I have been making a conscious effort for the past couple of years not to say things like, "you are so silly/smart/strong", "you're a good girl", "you're such a good reader/cook/helper" or "you are a big girl now". When you start noticing them, it is crazy how many times those comments are made to children. It seems that the default way to praise children is to point out the positive character trait ("you're so strong etc") or maturity ("you're so big") they are demonstrating.
At first glance these comments seem perfectly harmless- wonderful even. Adults are noticing a child's positive actions and praising them, encouraging and fostering those character traits. And I do not doubt that the people who make these comments to my children, or any other child, are doing so out of love. I hope that my girls will also take those comments that way for the rest of their lives.
But I think when adults say these things, it sends two subtle messages: 1) that the child's actions define who they are, and 2) that the adults around them define who the child is for them.

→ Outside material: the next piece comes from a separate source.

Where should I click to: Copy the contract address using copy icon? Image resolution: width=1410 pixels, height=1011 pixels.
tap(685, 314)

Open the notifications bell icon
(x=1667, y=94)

I am a people-pleaser. I am the oldest child in my family and I grew up as a preacher's kid. I think very highly of my parents and have a wonderful relationship with them to this day, but those two realities of my life made me susceptible to finding my self-worth and identity in others, especially the important adults in my life (my parents first and foremost, and my teachers and other important adults secondarily). I am very aware of this aspect of my character, and want to do my best to discourage this trait in my children, because I believe that it has hurt my self-worth and inhibited and twisted the development of my self-identify as well.
Let me give a concrete example to demonstrate the difference I am aiming for. Let's say one of my girls did a somersault for the first time (which yes, she did recently, thank you very much). If I say, "Wow! You're so strong!", my child starts to understand that when she achieves a new physical skill, others see her as a strong person. If I tell her, "Wow! You just did a somersault!", my child hears the acknowledgement of her effort and accomplishment and feels proud of what she did, but is not defined as a person by that action. What if she tries to do a handstand next and she can't get it? With the former comment, she may see herself as a failure- she is a strong person and should be able to do these things- or she may even feel a loss of identity, because if she cannot perform a physical task she is no longer the person that I told her she was. With the latter comment, it is simply a failure of a particular task (and dealing with failure would be another topic for another time) rather than a failure of her person or identity.
This phenomena becomes even more apparent when you add the twin element to the mix. When I tell one child that she is strong because she did a somersault, but the other child can't do one yet, she starts to think that she must not be strong. In this case, she is probably less likely to keep working at physical skills, because she is not a strong person. There is real danger in this scenario because twins (and siblings of different ages, to a lesser degree) compare themselves to each other (and others compare them to each other as well). It is very easy for a child to lock themselves into a particular identity, like "I am the sporty one and she is the artsy one".
Focusing on individual accomplishments and events ("you did" statements), rather than defining a child's identify by their actions ("you are" statements), gives children the freedom to continue exploring all facets of development and learning without feeling like certain things are "their area" and others not. It has been shown time and time again that when a person sincerely believes they can do something, they usually will, and if they believe they can't, they usually won't.
This aspect of defining who a child is and what they are good at comes into play in school as well. If I respond to a child who answers a question correctly by saying, "You're so smart!", the focus is on that child's identity, not on that particular accomplishment. This mindset can lead to the idea that some are born smart and some aren't (or at least that we are "smart" in different subject areas), and that innate trait will determine whether or not we are successful (there have been several studies on this that I find really fascinating- you can read a little about them here).
As a mother, I want my children to develop their identities through a life-long process of discovery- not by listening to what others (including me) tell them to be. I want them to find joy in little triumphs every day- not because it proves to me or anyone else that they are worthy, or have a certain desirable characteristic, but because they accomplished something. And that is enough.